Suppose that $f \in L^2(\mathbb{R}^n)$ and let $P_y(x)$ ($x \in \mathbb{R}^n$, $y > 0$) be the dilation of the Poisson kernel:
$$P_y(x) = \frac{C_n y}{(y^2 + |x|^2)^\frac{n+1}{2}},$$
where $C_n$ is a constant (depending on $n$) such that $\int_{\mathbb{R}^n} P_y(x) dx = \int_{\mathbb{R}^n} P_1(x) dx = 1$ for any $y > 0$. Define $u_f(x,y) = P_y \ast f (x)$, and let $T(f)$ be the function:
$$T(f)(x) = \left(\int_0 ^\infty \int_0 ^\infty \frac{|u_f(x,y_1) - u_f(x,y_2)|^2}{|y_1 - y_2|^2}dy_1 dy_2 \right)^\frac{1}{2}.$$
Prove that
$$||T(f)||_2 = C||f||_2,$$
where $C$ is some constant independent of $f$.
Here is my attempt so far. We use Fubini's theorem to reorder the integration, and Plancherel's theorem to equate the integrals of our original function and its Fourier transform:
$$||T(f)||^2_2 = \int_{\mathbb{R^n}} \int_0 ^\infty \int_0 ^\infty \frac{|u_f(x,y_1) - u_f(x,y_2)|^2}{|y_1 - y_2|^2}dy_1 dy_2 dx = \\ \int_0 ^\infty \int_0 ^\infty \frac{1}{|y_1 - y_2|^2} \int_{\mathbb{R}^n} |u_f(x,y_1) - u_f(x,y_2)|^2 dx dy_1 dy_2 =\\ \int_0 ^\infty \int_0 ^\infty \frac{1}{|y_1 - y_2|^2} \int_{\mathbb{R}^n} |\widehat{u_f( \cdot ,y_1)}(\xi) - \widehat{u_f(\cdot ,y_2)}(\xi)|^2 d\xi dy_1 dy_2. $$
Then we take advantage of how the Fourier transform behaves on convolutions, and use the fact that $\hat{P_y}(\xi) = e^{-2\pi |y| |\xi|}$
$$ \widehat{u_f( \cdot ,y)}(\xi) = \hat{P_y}(\xi) \hat{f}(\xi) = e^{-2\pi |y| |\xi|} \hat{f}(\xi).$$
So now we have:
$$ ||T(f)||_2 = \int_0 ^\infty \int_0 ^\infty \frac{1}{|y_1 - y_2|^2} \int_{\mathbb{R}^n} |\hat{f}(\xi)|^2|e^{-2\pi |y_1| |\xi|} - e^{-2\pi |y_2| |\xi|} |^2 d\xi dy_1 dy_2,$$
and the term $|e^{-2\pi |y_1| |\xi|} - e^{-2\pi |y_2| |\xi|} |^2$ is messy and preventing me from moving any further.
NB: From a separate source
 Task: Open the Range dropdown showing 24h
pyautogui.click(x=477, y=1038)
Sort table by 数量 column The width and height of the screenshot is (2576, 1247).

Hints or solutions on how to deal with this term are greatly appreciated!
In the last formula, integrate over $y_1,y_2$ first, moving $|\hat{f}(\xi)|^2$ out of the integral as a constant. $$ \|T(f)\|_2 =\int_{\mathbb{R}^n} |\hat{f}(\xi)|^2 d\xi \int_0 ^\infty \int_0 ^\infty \left|\frac{e^{-2\pi y_1 |\xi|} - e^{-2\pi y_2 |\xi|}}{y_1 - y_2} \right|^2 \, dy_1 \,dy_2 $$ A change of variables $y_1|\xi| = z_1$, $y_2|\xi| = z_2$ makes $\xi$ disappear from the inner double integral. $$ \|T(f)\|_2 =\int_{\mathbb{R}^n} |\hat{f}(\xi)|^2 d\xi \int_0 ^\infty \int_0 ^\infty \left|\frac{e^{-2\pi z_1 } - e^{-2\pi z_2 }}{z_1 - z_2} \right|^2 \, dz_1 \,dz_2 $$ The inner double integral will be that multiplicative constant, but you should check that it converges.